◆ Provided passage:
━━━━━━━━━━━━━━━━━━━━
Layer of yellow cake being spread with caramel icing with spatula on white countertop

Step 11: Once cake layers are cooled, add a small dollop of icing to the center of your cake plate then place the first layer on top (no need to level the cake). This will help it stay in place. Using an offset spatula, spread a 1/4 of the caramel icing over the first layer spreading to the ends. Let it set for about 5 minutes so it can firm up just a bit.

Caramel cake layers being iced and stacked on white countertop

Step 12: Then carefully add the next layer and center it directly over the first layer. Repeat adding another 1/4 of the icing and spreading over it. Set another 5 minutes.

Caramel added to top layer of cake

Step 13: Finally repeat with the final layer of the cake adding right on top.

Caramel spread on layers of cake ready to serve

Step 14: Spread the remaining caramel cake icing over the top and around the sides of the cake. It ain’t gotta be perfect because it’s homemade ya dig? Let it set for about 30 minutes to set then get ready to serve it up!

A slice of old fashioned caramel cake on a white plate with a fork full taken out on a white background

Caramel Cake recipe

This is the Best Southern Caramel Cake. It's got a moist buttery yellow cake base topped with scratch caramel icing.
4.33 from 997 votes
Prep Time 10 minutes
Cook Time 20 minutes
Caramel Icing 2 hours
Total Time 30 minutes
Course: Dessert
Servings: 12 servings

Equipment

Ingredients

For the Cake:

  • 1/2 cup unsalted butter 1 stick, room temperature
  • 1/2 cup vegetable oil
  • 1 1/2 cups granulated sugar
  • 2 large eggs room temperature
  • 2 large egg yolks room temperature
  • 1 tablespoon pure vanilla extract
  • 2 3/4 cups cake flour
  • 1 1/2 teaspoons baking powder
  • 1 teaspoon kosher salt
  • 1/2 teaspoon baking soda
  • 1 1/4 cups sour cream room temperature
  • 1/3 cup heavy whipping cream room temperature

For Aunt Bev’s Caramel Icing:

  • 3/4 cups salted butter 1 1/2 sticks
  • 24 oz evaporated milk 2 (12 oz cans)
  • 2 cup granulated sugar
  • 2 teaspoons pure vanilla extract

Instructions

For the Cake:

  • Start by preheating your oven to 325°F then liberally spray 3 (8-inch) round cake pans with non-stick baking spray or grease and flour.
  • In your mixer bowl, add oil and butter and beat for 2 minutes on high speed. Slowly add in sugar and beat on high speed for an additional 4-5 minutes until very pale yellow and fluffy.
  • Next, add eggs, one at a time, combining well after each addition and scraping down the sides as needed.
  • Add in vanilla extract and mix.
  • Sift cake flour, baking powder, salt and baking soda into a medium sized bowl. Turn your mixer down to its lowest speed, and slowly add flour into batter in two increment. Be careful not to over beat.
  • Lastly, add sour cream and heavy cream and scrape down sides and mix until just combined and turn off mixer.
  • Evenly pour cake batter into prepared baking pans and place in oven to bake for 17-24 minutes or until a toothpick inserted into the center of the cake comes just barely clean but don't over bake!! I personally start checking the cakes around 16 minutes just to be sure since everyone's oven is different.
━━━━━━━━━━━━━━━━━━━━
◆ Data shown:

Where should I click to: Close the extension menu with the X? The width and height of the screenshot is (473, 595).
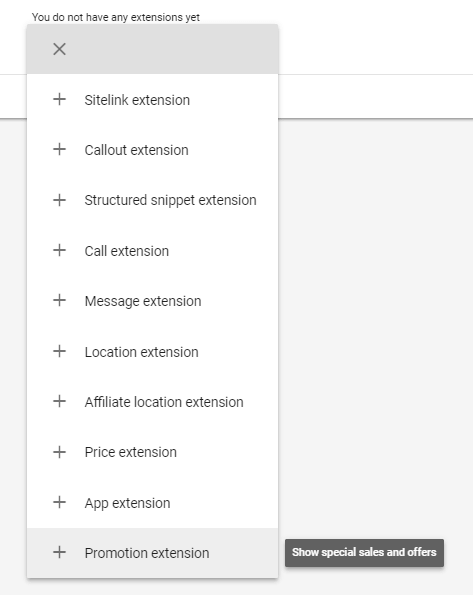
━━━━━━━━━━━━━━━━━━━━
◆ Written instruction 1:
From the caramel cake recipe, extract the passage between "Step 13: Finally" and "scratch caramel icing.", inclusive.
◆ Written instruction 2:
Translate this sentence from the caramel cake recipe into Spanish: "Next, add eggs, one at a time, combining well after each addition and scraping down the sides as needed."
The material has no connection to the caramel cake recipe.

◆ Exercise result 1:
Step 13: Finally repeat with the final layer of the cake adding right on top.

Caramel spread on layers of cake ready to serve

Step 14: Spread the remaining caramel cake icing over the top and around the sides of the cake. It ain’t gotta be perfect because it’s homemade ya dig? Let it set for about 30 minutes to set then get ready to serve it up!

A slice of old fashioned caramel cake on a white plate with a fork full taken out on a white background

Caramel Cake recipe

This is the Best Southern Caramel Cake. It's got a moist buttery yellow cake base topped with scratch caramel icing.

◆ Exercise result 2:
A continuación, agregue los huevos, uno a la vez, mezclando bien después de cada adición y raspando los lados según sea necesario.